### INSTRUCTIONS
• a. Rewrite the paragraph of the passage on Kirby diagrams that begins "Now, in order to build" as a short list that keeps its main facts.
• b. Give again, word for word, the portion of the passage on Kirby diagrams starting with "Indeed, there is" and going on through "(see Prop. 6.2.1).".

SELECTED EXTRACT Start Marker

We can produce Kirby diagrams for the complement of a ribbon surface $S$.
Indeed, there is a procedure that is described in Gompf-Stipsicz "4-manifolds and Kirby calculus".
I'll briefly explain that, for more details see pg 211-213 of that book.
First we perturb the projection $B^4 \simeq \mathbb{D}^3\times I \to I$ to a Morse function for the embedded ribbon surface $S$. One can prove that a critical point of index $k$ for $S$ corresponds to attaching an handle of index $k+1$ to the complement $B^4\setminus \nu S$ (see Prop. 6.2.1).
Consider a diagram for the ribbon knot together with the bands specifying the ribbon moves. When we do band surgery along these bands we end up with a bunch unknots. The disks they bound corresponds to the 0-handles of $S$, while the bands are the (2-dimensional) 1-handles of $S$.
Now, in order to build the complement $B^4\setminus \nu S$ we start with a 0-handle and then attach a (4-dimensional) 1-handle for each disk above followed by a 0-framed 2-handle for each band. The attaching circle of the 2-handle has to follow the band (really it is a perturbation of the band such that it links the unknots (now appearing as dotted circles)).
I do not know what you can do for a generic slice surface since in principle you would have the extra complication of attaching 3-handles.
In the book is mentioned that it is not known any example handle decomposition for a topological slice disk which is not ribbon.

SELECTED EXTRACT End Marker
EXCERPTED RECORDS Start Marker

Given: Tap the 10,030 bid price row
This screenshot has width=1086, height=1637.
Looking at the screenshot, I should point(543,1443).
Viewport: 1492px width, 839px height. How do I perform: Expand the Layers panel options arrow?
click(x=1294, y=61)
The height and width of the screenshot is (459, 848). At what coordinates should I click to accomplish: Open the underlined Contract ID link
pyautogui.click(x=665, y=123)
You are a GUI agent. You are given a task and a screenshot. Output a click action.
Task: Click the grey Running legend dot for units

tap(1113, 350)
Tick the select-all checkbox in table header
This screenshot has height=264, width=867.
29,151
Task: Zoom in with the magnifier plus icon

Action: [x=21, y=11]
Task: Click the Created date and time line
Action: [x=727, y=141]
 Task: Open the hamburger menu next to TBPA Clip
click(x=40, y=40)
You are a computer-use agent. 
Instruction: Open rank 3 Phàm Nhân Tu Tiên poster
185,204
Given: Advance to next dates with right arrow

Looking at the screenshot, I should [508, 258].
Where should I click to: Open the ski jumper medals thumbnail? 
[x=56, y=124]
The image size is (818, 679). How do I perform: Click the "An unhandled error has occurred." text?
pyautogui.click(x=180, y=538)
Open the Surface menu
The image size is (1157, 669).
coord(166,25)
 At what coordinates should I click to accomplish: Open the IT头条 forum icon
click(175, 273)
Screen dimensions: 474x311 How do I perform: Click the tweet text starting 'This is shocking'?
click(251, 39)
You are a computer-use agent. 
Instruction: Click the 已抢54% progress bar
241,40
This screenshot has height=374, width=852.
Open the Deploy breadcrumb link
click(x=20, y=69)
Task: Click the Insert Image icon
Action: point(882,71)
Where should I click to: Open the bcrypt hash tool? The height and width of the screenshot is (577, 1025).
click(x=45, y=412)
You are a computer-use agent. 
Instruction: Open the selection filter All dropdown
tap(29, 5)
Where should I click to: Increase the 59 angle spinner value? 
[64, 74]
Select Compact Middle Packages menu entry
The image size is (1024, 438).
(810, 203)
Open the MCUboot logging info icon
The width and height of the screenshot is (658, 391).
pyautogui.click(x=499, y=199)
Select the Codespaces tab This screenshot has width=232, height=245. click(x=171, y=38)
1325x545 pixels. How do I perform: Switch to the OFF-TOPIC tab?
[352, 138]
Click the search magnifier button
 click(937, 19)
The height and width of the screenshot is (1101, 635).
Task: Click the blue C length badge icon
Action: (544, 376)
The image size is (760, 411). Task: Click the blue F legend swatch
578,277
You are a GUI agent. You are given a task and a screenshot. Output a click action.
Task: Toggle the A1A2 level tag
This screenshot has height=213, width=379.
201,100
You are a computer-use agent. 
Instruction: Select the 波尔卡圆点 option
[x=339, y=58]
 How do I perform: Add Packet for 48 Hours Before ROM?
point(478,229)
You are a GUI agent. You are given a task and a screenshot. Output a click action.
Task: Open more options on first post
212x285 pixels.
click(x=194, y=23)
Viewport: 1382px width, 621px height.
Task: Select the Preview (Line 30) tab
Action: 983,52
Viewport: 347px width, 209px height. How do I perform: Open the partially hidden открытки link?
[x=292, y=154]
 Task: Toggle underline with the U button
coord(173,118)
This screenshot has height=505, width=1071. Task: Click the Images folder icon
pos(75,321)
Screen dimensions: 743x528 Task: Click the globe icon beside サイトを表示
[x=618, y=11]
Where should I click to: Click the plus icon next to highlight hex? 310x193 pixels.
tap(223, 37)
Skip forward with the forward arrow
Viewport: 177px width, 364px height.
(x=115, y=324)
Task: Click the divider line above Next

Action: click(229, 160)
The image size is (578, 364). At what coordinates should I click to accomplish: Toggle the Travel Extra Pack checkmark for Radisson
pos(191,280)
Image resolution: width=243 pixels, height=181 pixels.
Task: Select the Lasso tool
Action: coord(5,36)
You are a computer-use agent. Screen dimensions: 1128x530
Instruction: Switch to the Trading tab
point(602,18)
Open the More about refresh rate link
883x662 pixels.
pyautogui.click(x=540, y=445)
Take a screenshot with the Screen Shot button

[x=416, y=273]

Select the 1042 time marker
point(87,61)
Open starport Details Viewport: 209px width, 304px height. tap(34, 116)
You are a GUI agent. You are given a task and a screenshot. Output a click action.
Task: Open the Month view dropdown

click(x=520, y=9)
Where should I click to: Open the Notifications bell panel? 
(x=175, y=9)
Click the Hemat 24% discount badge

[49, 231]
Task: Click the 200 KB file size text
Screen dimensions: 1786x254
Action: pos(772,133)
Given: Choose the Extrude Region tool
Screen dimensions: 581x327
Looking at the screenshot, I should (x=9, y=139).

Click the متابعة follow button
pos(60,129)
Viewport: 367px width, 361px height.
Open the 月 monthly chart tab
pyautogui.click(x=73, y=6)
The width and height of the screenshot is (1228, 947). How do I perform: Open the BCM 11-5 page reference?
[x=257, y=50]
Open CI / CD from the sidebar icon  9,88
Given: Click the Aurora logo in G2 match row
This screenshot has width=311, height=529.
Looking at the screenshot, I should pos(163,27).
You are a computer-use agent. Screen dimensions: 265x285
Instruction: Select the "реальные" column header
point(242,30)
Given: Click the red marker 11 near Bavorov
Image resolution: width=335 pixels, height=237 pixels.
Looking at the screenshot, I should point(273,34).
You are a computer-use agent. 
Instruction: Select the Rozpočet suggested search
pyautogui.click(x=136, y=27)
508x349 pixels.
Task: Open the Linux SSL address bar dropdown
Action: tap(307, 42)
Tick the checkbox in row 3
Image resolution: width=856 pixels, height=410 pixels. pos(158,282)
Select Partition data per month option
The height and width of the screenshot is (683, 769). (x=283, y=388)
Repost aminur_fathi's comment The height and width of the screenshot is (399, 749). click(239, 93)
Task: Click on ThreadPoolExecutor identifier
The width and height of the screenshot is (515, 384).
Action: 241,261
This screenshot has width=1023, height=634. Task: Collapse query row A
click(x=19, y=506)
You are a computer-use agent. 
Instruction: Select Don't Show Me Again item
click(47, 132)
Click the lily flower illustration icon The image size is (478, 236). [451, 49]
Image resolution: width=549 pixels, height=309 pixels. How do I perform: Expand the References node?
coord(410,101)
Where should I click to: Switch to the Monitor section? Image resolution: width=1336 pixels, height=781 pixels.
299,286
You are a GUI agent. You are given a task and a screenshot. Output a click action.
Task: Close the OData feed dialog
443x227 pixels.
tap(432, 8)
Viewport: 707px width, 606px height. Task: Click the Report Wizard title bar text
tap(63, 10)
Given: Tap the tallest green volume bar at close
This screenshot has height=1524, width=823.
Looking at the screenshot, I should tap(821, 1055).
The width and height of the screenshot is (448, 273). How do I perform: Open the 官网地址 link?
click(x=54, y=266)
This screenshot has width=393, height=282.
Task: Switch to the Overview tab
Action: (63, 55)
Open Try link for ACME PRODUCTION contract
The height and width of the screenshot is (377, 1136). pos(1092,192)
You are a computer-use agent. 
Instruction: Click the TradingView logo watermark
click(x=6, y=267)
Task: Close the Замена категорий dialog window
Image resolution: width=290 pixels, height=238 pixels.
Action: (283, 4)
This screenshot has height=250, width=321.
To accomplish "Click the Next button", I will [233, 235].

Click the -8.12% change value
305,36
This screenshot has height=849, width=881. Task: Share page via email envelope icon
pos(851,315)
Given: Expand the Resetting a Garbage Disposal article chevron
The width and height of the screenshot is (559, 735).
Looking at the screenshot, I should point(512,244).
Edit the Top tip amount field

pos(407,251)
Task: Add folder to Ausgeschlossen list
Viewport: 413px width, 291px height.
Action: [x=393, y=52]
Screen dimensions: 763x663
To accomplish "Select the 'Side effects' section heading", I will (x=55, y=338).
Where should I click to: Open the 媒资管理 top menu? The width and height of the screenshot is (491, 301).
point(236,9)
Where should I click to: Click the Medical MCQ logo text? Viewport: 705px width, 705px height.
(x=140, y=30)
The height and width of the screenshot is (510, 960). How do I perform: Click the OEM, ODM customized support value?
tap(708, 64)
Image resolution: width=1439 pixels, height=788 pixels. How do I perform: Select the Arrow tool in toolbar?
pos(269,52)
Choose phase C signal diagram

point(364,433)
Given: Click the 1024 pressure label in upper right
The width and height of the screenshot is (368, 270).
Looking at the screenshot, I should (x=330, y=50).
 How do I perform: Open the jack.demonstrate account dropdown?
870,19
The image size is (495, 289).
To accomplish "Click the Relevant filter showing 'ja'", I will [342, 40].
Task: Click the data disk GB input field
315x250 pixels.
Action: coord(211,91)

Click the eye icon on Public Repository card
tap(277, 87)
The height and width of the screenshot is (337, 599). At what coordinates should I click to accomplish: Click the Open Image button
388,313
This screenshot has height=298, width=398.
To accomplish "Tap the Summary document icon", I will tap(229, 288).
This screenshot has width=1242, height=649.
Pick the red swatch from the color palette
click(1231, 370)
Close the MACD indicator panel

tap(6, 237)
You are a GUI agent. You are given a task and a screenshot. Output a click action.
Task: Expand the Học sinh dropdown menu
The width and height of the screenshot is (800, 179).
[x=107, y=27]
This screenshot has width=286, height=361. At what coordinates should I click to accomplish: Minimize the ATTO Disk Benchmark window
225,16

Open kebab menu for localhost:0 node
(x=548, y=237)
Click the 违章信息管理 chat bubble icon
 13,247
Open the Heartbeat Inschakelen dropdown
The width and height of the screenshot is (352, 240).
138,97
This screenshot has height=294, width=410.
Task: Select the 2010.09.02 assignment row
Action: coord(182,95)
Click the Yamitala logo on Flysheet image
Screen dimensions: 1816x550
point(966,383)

EXCERPTED RECORDS End Marker

### RESULTS OF THE EXERCISE
• a.
- Start with a 0-handle.
- Attach a 4-dimensional 1-handle for each disk.
- Attach a 0-framed 2-handle for each band.
- Each 2-handle's attaching circle follows its band. It is really a perturbation of the band that links the unknots, which now appear as dotted circles.

• b.
Indeed, there is a procedure that is described in Gompf-Stipsicz "4-manifolds and Kirby calculus".
I'll briefly explain that, for more details see pg 211-213 of that book.
First we perturb the projection $B^4 \simeq \mathbb{D}^3\times I \to I$ to a Morse function for the embedded ribbon surface $S$. One can prove that a critical point of index $k$ for $S$ corresponds to attaching an handle of index $k+1$ to the complement $B^4\setminus \nu S$ (see Prop. 6.2.1).